Supplied data:
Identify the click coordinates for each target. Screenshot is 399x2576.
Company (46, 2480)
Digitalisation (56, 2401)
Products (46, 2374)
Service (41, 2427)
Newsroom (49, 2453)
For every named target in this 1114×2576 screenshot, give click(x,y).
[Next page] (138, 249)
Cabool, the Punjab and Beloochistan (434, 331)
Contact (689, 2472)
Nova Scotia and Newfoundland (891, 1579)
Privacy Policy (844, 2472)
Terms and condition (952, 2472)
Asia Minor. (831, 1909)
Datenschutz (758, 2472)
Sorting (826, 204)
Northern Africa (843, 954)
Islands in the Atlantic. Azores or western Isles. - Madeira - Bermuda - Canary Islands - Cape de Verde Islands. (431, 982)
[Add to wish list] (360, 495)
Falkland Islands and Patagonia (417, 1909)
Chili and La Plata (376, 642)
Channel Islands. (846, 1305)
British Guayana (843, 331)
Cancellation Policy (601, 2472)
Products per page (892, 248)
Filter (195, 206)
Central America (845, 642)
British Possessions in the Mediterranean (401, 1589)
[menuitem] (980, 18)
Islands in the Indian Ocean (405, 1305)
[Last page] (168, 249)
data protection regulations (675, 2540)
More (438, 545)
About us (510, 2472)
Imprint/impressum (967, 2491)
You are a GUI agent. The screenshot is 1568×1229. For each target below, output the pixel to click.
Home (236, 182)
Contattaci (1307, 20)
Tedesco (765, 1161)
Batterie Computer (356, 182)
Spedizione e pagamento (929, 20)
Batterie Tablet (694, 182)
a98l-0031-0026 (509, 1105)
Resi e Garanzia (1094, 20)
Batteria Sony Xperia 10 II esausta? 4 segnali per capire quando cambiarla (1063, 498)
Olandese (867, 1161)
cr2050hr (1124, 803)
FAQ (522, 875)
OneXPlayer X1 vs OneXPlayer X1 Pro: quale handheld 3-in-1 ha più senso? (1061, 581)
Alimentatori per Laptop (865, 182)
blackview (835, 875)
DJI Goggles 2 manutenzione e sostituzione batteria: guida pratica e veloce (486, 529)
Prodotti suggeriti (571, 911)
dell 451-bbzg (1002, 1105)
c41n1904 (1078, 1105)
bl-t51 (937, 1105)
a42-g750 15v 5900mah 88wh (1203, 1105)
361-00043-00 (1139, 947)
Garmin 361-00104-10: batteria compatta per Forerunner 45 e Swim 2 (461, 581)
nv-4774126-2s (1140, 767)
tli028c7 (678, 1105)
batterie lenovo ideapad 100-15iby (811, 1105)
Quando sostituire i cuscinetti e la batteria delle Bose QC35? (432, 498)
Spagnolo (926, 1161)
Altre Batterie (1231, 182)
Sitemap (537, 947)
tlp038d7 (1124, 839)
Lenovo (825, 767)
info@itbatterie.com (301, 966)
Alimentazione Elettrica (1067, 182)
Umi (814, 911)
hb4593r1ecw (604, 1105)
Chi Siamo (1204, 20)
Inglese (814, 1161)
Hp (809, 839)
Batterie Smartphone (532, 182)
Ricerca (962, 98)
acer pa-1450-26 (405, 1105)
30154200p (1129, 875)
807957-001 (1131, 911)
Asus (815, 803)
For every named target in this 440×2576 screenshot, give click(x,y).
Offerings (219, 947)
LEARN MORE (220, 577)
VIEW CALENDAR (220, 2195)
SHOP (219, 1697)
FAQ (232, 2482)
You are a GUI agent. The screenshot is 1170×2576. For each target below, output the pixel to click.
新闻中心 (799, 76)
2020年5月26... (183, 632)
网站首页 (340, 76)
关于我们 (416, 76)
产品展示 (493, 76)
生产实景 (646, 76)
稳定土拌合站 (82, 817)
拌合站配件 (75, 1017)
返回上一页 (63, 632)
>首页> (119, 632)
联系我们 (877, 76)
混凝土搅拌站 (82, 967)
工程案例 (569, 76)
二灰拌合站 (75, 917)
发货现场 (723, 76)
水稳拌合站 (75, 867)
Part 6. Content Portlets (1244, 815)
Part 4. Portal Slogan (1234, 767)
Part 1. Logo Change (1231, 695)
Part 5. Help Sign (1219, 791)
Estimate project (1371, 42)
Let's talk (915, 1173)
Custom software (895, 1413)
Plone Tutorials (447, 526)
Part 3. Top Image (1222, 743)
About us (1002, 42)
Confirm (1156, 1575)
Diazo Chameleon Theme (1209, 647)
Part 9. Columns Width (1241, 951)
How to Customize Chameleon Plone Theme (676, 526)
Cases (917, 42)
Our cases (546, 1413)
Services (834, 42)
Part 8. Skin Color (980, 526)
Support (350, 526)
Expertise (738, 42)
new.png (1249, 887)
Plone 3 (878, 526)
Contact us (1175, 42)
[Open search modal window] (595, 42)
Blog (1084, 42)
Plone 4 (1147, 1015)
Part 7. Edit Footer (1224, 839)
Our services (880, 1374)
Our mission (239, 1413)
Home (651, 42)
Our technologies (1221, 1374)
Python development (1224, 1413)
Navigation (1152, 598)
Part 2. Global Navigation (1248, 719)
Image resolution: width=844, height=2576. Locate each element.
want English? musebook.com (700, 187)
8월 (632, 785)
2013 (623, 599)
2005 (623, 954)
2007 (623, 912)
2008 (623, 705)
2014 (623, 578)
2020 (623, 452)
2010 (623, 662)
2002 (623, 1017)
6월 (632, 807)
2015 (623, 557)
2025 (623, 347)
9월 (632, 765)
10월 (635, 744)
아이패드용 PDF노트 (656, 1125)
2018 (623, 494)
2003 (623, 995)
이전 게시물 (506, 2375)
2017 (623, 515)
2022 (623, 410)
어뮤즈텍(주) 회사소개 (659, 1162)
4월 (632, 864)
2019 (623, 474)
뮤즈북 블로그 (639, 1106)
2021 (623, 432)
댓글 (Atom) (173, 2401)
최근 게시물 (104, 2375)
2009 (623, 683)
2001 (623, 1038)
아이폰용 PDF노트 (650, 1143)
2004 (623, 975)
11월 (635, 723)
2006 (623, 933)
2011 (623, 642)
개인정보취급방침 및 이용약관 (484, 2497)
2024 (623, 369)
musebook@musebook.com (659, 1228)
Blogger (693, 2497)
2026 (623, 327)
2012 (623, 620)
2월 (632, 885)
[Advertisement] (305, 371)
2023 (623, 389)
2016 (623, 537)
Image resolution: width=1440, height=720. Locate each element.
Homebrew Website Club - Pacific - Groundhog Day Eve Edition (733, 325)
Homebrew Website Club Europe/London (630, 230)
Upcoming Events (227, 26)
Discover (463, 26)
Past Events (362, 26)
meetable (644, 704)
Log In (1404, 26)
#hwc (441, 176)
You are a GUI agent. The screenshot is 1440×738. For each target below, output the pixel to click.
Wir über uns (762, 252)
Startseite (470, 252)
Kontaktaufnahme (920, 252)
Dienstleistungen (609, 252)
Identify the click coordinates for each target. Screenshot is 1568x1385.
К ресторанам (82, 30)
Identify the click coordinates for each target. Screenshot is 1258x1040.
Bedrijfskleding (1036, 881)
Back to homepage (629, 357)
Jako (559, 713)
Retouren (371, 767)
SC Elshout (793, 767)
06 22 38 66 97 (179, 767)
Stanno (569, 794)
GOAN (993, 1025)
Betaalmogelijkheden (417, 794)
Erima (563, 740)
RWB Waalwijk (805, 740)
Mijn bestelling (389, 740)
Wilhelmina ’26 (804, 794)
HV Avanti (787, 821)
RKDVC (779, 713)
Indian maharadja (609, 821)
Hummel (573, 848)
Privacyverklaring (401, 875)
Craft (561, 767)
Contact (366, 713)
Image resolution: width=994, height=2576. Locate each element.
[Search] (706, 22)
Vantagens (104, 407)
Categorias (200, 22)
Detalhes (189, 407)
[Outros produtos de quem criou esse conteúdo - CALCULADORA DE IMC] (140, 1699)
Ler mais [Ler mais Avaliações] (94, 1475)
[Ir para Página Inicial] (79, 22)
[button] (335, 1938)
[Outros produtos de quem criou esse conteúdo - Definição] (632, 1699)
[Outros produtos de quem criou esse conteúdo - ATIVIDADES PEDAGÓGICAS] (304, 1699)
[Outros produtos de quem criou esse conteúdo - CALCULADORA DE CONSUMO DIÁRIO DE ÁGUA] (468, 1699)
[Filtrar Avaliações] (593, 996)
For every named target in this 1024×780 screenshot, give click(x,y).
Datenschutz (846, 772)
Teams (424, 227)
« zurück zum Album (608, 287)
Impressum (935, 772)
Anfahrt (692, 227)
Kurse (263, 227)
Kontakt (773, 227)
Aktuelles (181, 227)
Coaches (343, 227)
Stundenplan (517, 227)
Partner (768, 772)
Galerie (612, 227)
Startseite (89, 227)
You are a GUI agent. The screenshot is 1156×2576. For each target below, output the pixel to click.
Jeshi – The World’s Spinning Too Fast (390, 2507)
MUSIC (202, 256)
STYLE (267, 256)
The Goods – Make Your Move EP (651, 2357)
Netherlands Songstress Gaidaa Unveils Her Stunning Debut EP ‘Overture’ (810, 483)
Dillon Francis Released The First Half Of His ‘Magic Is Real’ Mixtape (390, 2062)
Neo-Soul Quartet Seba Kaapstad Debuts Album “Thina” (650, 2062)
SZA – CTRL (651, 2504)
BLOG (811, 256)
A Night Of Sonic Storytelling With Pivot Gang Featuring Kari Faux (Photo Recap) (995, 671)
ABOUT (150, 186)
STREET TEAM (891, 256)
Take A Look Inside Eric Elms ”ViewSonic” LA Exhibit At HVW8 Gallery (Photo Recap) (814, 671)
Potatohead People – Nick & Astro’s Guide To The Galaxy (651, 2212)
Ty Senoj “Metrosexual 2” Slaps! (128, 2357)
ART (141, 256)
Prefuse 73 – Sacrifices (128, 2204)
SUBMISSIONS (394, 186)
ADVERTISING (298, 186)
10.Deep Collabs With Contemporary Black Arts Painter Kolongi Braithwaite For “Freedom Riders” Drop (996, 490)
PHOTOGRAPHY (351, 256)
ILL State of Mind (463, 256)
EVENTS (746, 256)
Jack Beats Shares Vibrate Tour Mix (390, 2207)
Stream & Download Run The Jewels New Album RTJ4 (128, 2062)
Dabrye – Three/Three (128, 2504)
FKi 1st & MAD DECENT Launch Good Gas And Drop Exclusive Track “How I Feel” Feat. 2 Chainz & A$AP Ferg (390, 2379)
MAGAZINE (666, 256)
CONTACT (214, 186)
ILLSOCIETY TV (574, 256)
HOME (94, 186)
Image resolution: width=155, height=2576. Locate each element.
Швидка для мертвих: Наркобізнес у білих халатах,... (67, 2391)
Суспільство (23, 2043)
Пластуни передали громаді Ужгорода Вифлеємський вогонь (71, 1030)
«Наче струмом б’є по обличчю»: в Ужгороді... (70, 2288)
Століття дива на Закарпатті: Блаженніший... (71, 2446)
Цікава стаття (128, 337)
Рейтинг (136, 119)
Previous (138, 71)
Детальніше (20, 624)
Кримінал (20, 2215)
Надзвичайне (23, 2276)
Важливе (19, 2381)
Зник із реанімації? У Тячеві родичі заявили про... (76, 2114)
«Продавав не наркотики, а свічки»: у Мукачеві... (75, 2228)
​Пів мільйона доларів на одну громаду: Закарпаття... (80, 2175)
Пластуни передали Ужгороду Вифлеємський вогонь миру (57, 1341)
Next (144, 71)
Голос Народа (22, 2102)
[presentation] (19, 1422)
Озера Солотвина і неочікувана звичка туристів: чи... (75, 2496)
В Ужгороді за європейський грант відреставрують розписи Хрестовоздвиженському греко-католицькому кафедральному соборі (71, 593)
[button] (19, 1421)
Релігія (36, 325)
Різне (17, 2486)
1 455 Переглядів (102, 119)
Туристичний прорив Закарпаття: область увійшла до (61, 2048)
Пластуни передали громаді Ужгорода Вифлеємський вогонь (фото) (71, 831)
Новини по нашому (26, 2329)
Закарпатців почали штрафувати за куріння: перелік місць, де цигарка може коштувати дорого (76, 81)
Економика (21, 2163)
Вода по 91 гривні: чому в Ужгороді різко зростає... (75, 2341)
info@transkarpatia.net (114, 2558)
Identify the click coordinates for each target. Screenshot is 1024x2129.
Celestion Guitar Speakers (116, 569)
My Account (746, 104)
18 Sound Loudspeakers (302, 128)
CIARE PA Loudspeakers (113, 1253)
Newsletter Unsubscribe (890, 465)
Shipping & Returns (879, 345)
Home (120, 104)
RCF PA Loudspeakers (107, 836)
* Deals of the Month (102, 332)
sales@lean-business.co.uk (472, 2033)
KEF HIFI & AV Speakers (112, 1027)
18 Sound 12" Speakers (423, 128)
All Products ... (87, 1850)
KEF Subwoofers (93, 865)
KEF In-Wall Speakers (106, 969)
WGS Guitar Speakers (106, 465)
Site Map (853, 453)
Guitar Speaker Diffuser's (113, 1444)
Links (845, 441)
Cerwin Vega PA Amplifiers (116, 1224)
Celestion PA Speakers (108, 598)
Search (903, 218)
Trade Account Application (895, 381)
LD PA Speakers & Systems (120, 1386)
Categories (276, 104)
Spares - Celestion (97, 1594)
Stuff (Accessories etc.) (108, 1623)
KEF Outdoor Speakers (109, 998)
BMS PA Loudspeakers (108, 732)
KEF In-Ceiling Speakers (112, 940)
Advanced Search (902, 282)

Work to do:
Gather every line of the listing that contains the word "Plone", and copy each line in full.

Output of the exercise:
Plone Tutorials (447, 526)
How to Customize Chameleon Plone Theme (676, 526)
Plone 3 (878, 526)
Plone 4 (1147, 1015)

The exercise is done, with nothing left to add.